Наталья Ивановна, вы не против, если я Аню на сегодняшний вечер у вас украду? Мы пойдем, погуляем, может, в кино сходим.
Естественно разрешение было тут же дано. И пока Аня переодевалась в другой комнате, мы с Натальей Ивановной пили чай, и я рассказывал ей о своем житье-бытье.
Когда Аня вышла к нам, бабушка высоко подняла брови, Аня была одета не для кино, пожалуй, в таком наряде можно и в ресторан пойти.
- Ресторан? А, что, это идея! - подумал я.
И когда мы вышли на улицу, я решительно подхватил Аню под руку, и мы пошли к центральному проспекту нашего города, естественно носящему гордое имя Ленина, где располагался один из трех ресторанов, имевшихся на весь наш трехсоттысячный город.
Когда мы подошли к входу, Аня, поняв, куда мы идем, занервничала:
- Сережа! Ты куда меня привел!
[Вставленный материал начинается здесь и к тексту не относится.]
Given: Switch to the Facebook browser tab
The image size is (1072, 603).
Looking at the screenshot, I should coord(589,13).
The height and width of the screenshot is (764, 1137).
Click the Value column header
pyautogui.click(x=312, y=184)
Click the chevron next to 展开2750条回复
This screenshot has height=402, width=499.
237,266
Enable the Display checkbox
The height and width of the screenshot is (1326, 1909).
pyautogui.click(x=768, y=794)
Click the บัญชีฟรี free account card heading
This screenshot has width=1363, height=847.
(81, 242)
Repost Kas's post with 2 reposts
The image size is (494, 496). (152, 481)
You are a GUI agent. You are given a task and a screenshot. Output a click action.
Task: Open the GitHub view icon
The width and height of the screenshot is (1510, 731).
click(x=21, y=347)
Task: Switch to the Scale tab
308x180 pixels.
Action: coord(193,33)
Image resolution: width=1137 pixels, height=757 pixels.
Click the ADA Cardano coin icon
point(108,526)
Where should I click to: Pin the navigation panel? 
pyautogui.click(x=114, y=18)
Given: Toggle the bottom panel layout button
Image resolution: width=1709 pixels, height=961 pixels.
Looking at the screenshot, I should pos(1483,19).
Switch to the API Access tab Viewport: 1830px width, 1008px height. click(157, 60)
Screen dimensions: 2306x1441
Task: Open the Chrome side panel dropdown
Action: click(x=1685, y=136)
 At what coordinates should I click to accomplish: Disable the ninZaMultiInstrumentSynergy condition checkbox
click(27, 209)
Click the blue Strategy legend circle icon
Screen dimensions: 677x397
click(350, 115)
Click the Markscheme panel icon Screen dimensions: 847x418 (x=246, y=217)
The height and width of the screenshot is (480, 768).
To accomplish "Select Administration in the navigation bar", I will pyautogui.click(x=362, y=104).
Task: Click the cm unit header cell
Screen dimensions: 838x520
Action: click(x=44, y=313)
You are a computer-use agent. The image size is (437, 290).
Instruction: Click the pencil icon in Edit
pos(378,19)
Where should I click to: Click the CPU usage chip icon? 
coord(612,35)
Это же ресторан, нам сюда нельзя, и там наверно очень дорого, а у меня всего пятьдесят копеек.
У меня в кармане лежало тридцать рублей, но Ане говорить об этом не стал, а просто взял ее за руку и мы вошли в ресторан мимо вышибалы, для которого еще не было работы, прямо в гардероб.
Когда мы вошли в зал, оркестр еще только усаживался на эстраду и готовил инструменты. За столами покрытыми белыми скатертями сидело немного посетителей, на стол у них в основном стояли графинчики с водкой и закуска.